• [Short problem]:
Reproduce the listing from its start through the line containing "[x=540, y=267]", substituting "capture" for "screenshot" and leaving all other text unchanged.

begin Supplied data

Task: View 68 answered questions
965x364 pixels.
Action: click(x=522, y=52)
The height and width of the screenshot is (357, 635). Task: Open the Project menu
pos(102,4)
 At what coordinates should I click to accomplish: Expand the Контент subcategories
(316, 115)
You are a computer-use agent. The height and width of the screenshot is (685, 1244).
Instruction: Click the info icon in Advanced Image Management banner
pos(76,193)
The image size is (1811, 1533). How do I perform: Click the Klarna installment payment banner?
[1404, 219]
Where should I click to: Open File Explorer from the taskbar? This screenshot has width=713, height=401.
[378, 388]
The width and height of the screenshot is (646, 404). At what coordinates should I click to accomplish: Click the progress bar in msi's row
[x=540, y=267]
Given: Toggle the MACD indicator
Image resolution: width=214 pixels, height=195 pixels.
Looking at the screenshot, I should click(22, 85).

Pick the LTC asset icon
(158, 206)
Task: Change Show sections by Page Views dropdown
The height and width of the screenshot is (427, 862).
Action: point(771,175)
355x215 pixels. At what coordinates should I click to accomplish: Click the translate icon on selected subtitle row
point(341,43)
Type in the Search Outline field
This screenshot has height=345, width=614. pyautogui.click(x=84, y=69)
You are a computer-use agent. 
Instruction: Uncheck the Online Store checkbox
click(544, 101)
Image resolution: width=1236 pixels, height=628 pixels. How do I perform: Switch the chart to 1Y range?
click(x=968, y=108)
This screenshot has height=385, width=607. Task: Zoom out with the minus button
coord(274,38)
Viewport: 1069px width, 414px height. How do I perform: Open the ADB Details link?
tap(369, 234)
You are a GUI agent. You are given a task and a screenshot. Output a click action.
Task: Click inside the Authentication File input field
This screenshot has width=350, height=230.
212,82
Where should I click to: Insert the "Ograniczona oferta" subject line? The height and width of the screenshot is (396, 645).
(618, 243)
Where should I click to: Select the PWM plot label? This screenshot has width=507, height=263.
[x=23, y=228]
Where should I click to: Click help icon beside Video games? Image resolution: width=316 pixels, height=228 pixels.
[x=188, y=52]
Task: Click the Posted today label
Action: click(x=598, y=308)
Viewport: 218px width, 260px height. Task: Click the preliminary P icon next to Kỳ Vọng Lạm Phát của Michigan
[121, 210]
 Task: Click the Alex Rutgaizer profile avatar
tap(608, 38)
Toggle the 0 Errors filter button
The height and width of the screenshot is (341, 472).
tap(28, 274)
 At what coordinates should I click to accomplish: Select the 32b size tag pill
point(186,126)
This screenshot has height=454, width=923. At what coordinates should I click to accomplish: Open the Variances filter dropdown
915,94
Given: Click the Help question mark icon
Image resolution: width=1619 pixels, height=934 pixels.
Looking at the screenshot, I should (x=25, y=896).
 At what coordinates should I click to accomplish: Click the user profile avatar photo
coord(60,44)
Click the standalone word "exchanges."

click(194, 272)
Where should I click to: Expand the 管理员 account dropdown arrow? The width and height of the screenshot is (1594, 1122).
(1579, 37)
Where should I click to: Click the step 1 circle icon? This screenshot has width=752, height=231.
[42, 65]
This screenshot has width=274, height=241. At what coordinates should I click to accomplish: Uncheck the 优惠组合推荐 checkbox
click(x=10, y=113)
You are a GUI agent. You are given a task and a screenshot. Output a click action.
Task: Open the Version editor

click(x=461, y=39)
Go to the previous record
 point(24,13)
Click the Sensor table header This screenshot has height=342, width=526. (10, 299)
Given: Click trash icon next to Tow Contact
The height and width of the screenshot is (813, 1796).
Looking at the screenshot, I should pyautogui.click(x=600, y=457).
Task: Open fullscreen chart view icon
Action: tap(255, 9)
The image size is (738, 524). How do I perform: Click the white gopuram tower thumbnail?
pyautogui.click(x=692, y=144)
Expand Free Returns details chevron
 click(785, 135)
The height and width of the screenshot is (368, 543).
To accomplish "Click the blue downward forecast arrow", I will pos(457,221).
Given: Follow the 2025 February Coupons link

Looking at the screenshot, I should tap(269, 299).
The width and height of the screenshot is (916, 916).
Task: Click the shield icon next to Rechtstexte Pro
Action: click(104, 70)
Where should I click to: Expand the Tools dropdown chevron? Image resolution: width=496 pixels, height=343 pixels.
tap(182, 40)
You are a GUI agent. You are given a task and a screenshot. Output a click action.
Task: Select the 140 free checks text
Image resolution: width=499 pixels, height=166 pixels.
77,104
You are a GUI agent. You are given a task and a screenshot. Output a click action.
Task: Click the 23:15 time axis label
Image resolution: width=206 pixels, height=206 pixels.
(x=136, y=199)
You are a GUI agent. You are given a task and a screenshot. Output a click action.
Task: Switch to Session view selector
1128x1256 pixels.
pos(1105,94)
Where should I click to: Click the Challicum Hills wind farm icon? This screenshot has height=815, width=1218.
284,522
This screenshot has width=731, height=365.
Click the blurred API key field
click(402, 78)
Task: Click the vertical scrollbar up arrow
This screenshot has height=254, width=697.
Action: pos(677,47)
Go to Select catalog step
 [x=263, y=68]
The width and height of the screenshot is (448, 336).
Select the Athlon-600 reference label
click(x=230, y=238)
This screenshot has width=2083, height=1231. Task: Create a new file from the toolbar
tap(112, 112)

end Supplied data

• [Result for this task]:
Task: View 68 answered questions
965x364 pixels.
Action: click(x=522, y=52)
The height and width of the capture is (357, 635). Task: Open the Project menu
pos(102,4)
 At what coordinates should I click to accomplish: Expand the Контент subcategories
(316, 115)
You are a computer-use agent. The height and width of the capture is (685, 1244).
Instruction: Click the info icon in Advanced Image Management banner
pos(76,193)
The image size is (1811, 1533). How do I perform: Click the Klarna installment payment banner?
[1404, 219]
Where should I click to: Open File Explorer from the taskbar? This capture has width=713, height=401.
[378, 388]
The width and height of the capture is (646, 404). At what coordinates should I click to accomplish: Click the progress bar in msi's row
[x=540, y=267]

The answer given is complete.